時間の経過と共に、私たちの業界はモバイル脅威の状況を把握してきました。結局のところ、モバイルセキュリティはデータ保護に関するすべてのことです。アプリは私たちの個人情報、写真、録音、メモ、アカウントデータ、ビジネス情報、位置などを保存します。アプリは私たちが毎日使っているサービスに接続するクライアントとして動作しており、それぞれすべてのメッセージを処理するコミュニケーションハブとして他の人とやり取りします。人のスマートフォンに侵入し、その人の人生にアクセスすることができます。モバイルデバイスがとてもたやすく失くしたり盗まれたりし、モバイルマルウェアが増加していることを考えるとき、データ保護の必要性がさらに明らかになります。

したがってモバイルアプリのセキュリティ標準はモバイルアプリが機密情報を処理、保存、保護する方法に焦点を当てる必要があります。

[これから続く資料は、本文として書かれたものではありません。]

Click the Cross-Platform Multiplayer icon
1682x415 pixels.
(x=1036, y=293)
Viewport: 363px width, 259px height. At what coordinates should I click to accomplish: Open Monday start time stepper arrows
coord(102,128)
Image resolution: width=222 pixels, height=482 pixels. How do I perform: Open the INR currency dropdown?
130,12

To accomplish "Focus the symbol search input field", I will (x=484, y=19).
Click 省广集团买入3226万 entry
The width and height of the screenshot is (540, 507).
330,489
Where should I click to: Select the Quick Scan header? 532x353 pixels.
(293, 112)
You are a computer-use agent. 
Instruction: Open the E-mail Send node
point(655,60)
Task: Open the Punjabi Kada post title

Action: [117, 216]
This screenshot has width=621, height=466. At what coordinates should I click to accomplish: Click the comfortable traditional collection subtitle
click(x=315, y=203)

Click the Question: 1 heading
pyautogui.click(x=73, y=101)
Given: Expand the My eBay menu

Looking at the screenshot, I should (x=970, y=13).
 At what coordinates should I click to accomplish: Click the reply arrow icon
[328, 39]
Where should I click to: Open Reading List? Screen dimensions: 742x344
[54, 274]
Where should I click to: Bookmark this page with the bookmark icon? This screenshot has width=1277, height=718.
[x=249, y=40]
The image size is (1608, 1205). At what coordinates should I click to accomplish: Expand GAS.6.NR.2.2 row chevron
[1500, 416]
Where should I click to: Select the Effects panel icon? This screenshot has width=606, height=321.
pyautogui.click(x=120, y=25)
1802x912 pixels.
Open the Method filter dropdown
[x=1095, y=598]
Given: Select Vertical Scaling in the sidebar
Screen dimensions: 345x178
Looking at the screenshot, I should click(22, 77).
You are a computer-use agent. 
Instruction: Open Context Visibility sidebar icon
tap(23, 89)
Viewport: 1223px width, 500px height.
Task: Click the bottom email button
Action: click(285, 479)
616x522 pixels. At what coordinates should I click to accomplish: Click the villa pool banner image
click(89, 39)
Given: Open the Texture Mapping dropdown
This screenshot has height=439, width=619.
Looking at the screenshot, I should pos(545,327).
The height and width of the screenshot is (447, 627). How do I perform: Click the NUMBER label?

iOSやAndroidなどの最新のモバイルオペレーティングシステムでは安全なデータストレージと通信のための成熟したAPIを提供していますが、効果を発揮するには正しく実装され使用されている必要があります。データストレージ、アプリ間通信、暗号APIの適切な使い方や安全なネットワーク通信は慎重な検討が必要な局面のほんの一部です。

データの機密性と完全性を保護するためにどれだけ正しく行うべきかが業界のコンセンサスを必要とする重要な質問です。例えば、私たちの多くはモバイルアプリがTLSエクスチェンジの中でサーバー証明書を検証する必要があることに同意します。しかし証明書や公開鍵のピンニングはどうでしょう?それを行わないと脆弱性が生じるでしょうか?アプリが機密データを処理する場合にそれを要件とすべきでしょうか、それとも逆効果でしょうか?OSがアプリをサンドボックス化していても、SQLiteデータベースに格納されるデータを暗号化する必要があるでしょうか?あるアプリに適切なものでも別のアプリには非現実的かもしれません。MASVS はさまざまな脅威シナリオにあうプロファイルを使用してこれらの要件を標準化する試みです。

さらに、ルートマルウェアやリモート管理ツールの登場によりモバイルオペレーティングシステム自体に悪用可能な欠陥が存在することが認識されています。そのため、機密性の高いデータへの追加保護を提供し、クライアント側の改竄を防止するために、コンテナ化戦略がますます使用されています。物事は複雑に入り組んでいます。ハードウェア支援のセキュリティ機能や Android Enterprise や Samsung Knox などの OS レベルのコンテナ化ソリューションが存在しますが、さまざまなデバイスの間で一貫して利用できるわけではありません。バンドエイドとして、ソフトウェアベースの保護対策を実装できますが、残念ながら、このような種類の保護を検証するための標準やテストプロセスはありません。

結果として、モバイルアプリセキュリティテストレポートは混沌としてます。例えば、あるテスト技術者はセキュリティ上の欠陥としてAndroidアプリでの難読化やルート検出の欠如を報告しています。一方、文字列の暗号化、デバッガの検出、制御フローの難読化などの処置は必須ではありません。しかし、このような二元的な方法は理にかなっていません。耐性は二元的な命題ではないためです。これは守ることを目指す特定のクライアント側の脅威に依存します。ソフトウェア保護は無駄ではありませんが、最終的にバイパスすることが可能であるため、ソフトウェア保護をセキュリティコントロールの代わりに使用してはいけないということです。

MASVSの全体的な目標はモバイルアプリケーションセキュリティのベースラインを提供することであり、多層防御処置やクライアント側の脅威に対する保護も可能にします。MASVSは以下を達成するためのものです。

  • セキュアなモバイルアプリケーションを開発しようとするソフトウェアアーキテクトや開発者に要件を提供する

  • モバイルアプリのセキュリティコードレビューとしてテストできる業界標準を提供する

  • モバイルセキュリティにおけるソフトウェア保護メカニズムの役割を明確にして、その有効性を検証するための要件を提供する

  • さまざまなユースケースに対してどのレベルのセキュリティが推奨されるかに関する具体的な推奨を提供する

私たちは100%の業界のコンセンサスが達成不可能であることを認識しています。それでも、私たちはMASVSがモバイルアプリの開発やテストのすべてのフェーズでガイダンスを提供するのに役立つことを願っています。オープンソース標準として、MASVSは時間の経過と共に進化するでしょう。そして、私たちは寄稿や提案を歓迎します。